Comment on Roku says 576,000 user accounts hacked after second security incident | TechCrunch
WolfLink@lemmy.ml 7 months agoYou literally can’t buy a non-smart TV anymore
FragrantOwl@lemmy.world 7 months ago
EchoCranium@lemmy.zip 7 months ago
I bought a couple Sceptre TVs six years ago, been great.
FragrantOwl@lemmy.world 7 months ago
Likewise. No complaints and they work perfectly.
Hopefully people support the companies that bother to keep making TVs that respect our privacy.
henfredemars@infosec.pub 7 months ago
Interesting. My local retailers offer no such thing, but maybe I should start going out of my way to get a dumb one.
nul9o9@lemmy.world 7 months ago
I got the cheapest 4k 55 inchers. I paid like $300 for it.

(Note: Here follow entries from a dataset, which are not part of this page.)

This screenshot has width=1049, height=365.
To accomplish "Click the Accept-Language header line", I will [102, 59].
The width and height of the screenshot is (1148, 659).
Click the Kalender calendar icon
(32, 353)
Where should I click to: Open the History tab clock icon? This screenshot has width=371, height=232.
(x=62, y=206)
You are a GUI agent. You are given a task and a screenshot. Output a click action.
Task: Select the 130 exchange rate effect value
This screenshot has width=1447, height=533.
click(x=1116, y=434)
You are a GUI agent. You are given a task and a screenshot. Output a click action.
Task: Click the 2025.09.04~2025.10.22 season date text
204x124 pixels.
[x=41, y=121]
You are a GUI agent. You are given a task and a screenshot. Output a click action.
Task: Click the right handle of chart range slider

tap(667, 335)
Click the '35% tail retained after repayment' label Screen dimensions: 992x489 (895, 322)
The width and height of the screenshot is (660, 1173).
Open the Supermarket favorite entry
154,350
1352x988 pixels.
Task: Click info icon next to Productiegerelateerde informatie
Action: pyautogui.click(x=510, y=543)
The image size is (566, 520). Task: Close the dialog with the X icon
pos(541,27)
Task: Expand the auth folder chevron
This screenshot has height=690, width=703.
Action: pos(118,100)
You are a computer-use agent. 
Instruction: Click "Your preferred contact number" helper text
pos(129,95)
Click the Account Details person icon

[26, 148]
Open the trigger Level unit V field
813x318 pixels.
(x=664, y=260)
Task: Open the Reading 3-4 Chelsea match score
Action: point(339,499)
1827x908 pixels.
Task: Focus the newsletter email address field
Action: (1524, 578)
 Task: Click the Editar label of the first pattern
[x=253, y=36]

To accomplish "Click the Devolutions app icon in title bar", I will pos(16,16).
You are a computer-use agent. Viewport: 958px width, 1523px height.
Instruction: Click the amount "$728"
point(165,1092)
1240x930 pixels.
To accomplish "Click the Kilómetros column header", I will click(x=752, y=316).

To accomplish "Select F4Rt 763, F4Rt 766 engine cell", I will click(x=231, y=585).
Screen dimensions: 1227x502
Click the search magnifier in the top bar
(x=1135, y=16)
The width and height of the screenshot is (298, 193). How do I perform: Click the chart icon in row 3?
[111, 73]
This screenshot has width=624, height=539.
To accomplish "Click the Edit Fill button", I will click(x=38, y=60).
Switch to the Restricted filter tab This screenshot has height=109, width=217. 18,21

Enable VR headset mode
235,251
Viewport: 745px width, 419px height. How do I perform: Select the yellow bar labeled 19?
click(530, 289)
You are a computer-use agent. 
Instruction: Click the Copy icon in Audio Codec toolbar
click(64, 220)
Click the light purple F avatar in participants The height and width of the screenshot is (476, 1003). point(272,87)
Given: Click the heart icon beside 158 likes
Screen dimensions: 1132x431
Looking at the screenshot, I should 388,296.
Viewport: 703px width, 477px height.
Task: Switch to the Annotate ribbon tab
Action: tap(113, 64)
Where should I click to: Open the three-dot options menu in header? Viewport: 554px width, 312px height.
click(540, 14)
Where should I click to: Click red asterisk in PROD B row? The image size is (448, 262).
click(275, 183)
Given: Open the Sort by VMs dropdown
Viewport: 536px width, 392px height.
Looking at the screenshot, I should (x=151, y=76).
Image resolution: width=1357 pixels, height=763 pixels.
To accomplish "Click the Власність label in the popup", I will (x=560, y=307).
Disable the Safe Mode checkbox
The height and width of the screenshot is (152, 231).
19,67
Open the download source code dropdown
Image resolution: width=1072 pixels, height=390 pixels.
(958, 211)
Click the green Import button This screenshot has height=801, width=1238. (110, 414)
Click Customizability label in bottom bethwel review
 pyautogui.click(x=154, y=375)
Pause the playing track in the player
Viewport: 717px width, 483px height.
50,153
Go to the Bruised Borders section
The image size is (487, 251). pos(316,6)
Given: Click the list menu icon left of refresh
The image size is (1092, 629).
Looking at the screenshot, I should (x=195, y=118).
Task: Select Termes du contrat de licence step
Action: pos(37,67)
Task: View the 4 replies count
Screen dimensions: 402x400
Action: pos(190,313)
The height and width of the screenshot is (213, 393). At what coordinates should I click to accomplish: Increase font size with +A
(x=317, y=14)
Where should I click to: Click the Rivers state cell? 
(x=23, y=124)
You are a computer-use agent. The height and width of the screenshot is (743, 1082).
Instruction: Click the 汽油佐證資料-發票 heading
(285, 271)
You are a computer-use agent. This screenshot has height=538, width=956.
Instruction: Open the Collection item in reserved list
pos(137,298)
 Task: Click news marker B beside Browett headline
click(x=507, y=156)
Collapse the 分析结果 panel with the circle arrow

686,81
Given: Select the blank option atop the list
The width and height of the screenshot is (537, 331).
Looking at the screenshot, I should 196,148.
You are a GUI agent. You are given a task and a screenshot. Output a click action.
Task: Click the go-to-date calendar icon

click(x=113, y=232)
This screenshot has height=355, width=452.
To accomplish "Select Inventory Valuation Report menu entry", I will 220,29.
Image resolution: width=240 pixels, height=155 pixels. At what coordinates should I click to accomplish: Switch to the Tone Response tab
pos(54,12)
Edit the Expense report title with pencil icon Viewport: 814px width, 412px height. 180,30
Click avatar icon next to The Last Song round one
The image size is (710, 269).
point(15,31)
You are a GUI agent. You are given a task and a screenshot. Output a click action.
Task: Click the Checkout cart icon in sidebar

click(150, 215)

My only complaint was the speakers, but a sound bar fixed that for me.
pezhore@lemmy.ml 7 months ago
True, but you can (for now) buy a smart TV and never hook it up to the Internet/use the smart functions.
I have a little Linux micropc hanging off my “smart” LG TV - the TV is effectively a 52" monitor.
SeaJ@lemm.ee 7 months ago
You literally can. They are called signage TVs.
ShepherdPie@midwest.social 7 months ago
Or just buying a regular TV and not connecting it to the internet. Signage TVs are specialized and will cost a lot more for a lot less.
nickhammes@lemmy.world 7 months ago
Because nobody buys them? I have a reasonably nice 1080p60 dumb TV, and when I decide I want to upgrade, I’ll be looking at 4k (or maybe 8k) signage displays. Being part of an app ecosystem at this point is a design defect on a TV, and the superior product costs more, so fewer people buy it.
I also suspect the usable life of a smart TV is a lot lower, to the point that paying twice as much for a signage TV may not equate to twice the price in the long run. Fewer parts outside the panel that can slow down or fail entirely
ShepherdPie@midwest.social 7 months ago
Because they’re a specialty product sold to businesses not mass produced products sold to budget-minded consumers.
I also doubt they’re technologically superior as they’re just designed to display a static McDonalds menu for 18 hours a day, not play Dune in HDR at a massive bitrate. I’m no fan of tracking or similar corporate bullshit surrounding advertising but you’re making a lot of (almost entirely) assumptions here about these signage displays. You’ll likely be paying more than 2x the price of a comparable model considering these are likely equivalent to Black Friday TVs.
SeaJ@lemm.ee 7 months ago
Then you will have to deal with their shitty, laggy UI. Signage TVs are not more expensive from what I have seen. They often have less features though like only 60 Hz and fewer inputs (mine only has two).
redcalcium@lemmy.institute 7 months ago
Are those signage tv have similar tech as normal tv? e.g. oled screen, low latency mode, etc?
SeaJ@lemm.ee 7 months ago
Can’t find one with an OLED screen and I doubt there are any since that would likely lead to burn in. I can’t see a use case for low latency (assuming for gaming) on a signage TV so likely no. But for watching content, they work fine.
SniffDoctor@lemmy.ml 7 months ago
You could get an OLED monitor like the Gigabyte FO48U or the Asus PG42UQ and use it as a TV if you really wanted.